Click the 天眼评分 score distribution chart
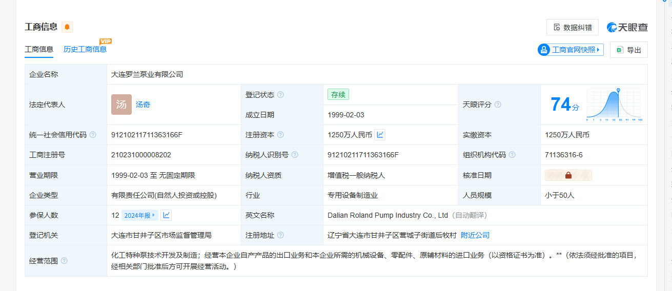The width and height of the screenshot is (672, 291). tap(614, 105)
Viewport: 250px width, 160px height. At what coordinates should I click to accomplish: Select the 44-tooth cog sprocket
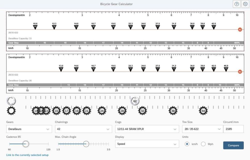click(203, 111)
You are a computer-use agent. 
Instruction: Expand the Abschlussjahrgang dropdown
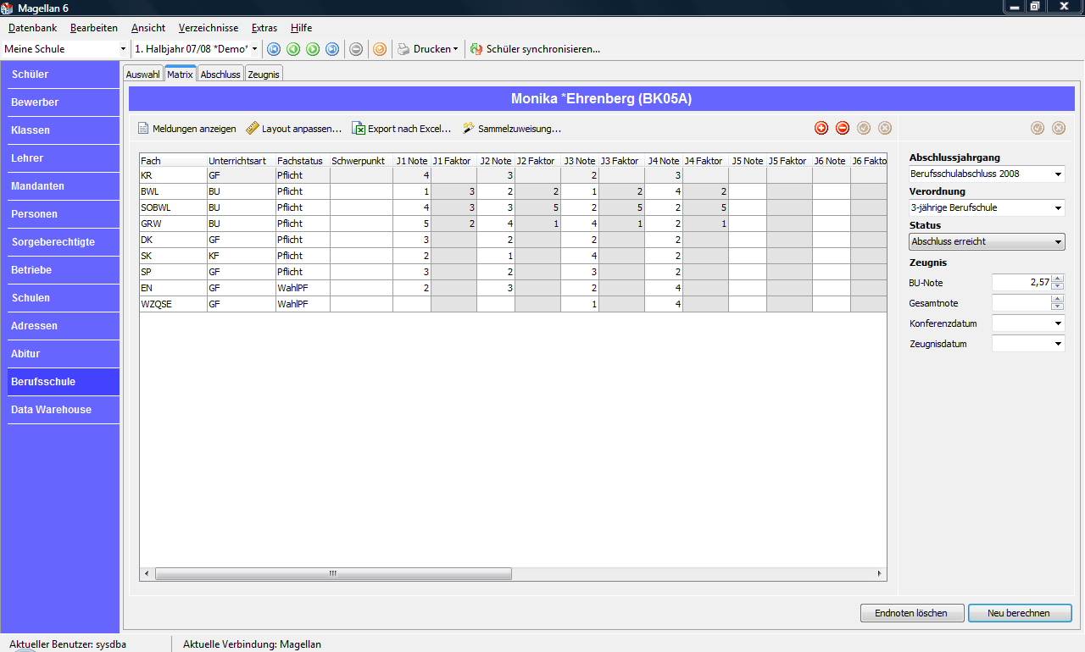[x=1058, y=174]
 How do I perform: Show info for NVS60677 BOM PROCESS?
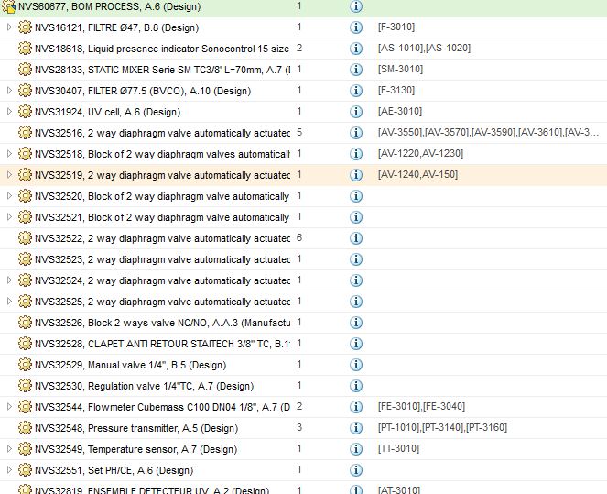click(356, 6)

○ ○ ○

_Instructions for the task_.
Both ends included, copy the lines from the one holding "Viewport: 250px width, 160px" to the last line of the entries exactly, with all pictures left out.

_Answer space_.
Viewport: 250px width, 160px height. At what coordinates should I click to accomplish: Select the 44-tooth cog sprocket
click(203, 111)
You are a computer-use agent. 
Instruction: Expand the Abschlussjahrgang dropdown
[x=1058, y=174]
 How do I perform: Show info for NVS60677 BOM PROCESS?
click(356, 6)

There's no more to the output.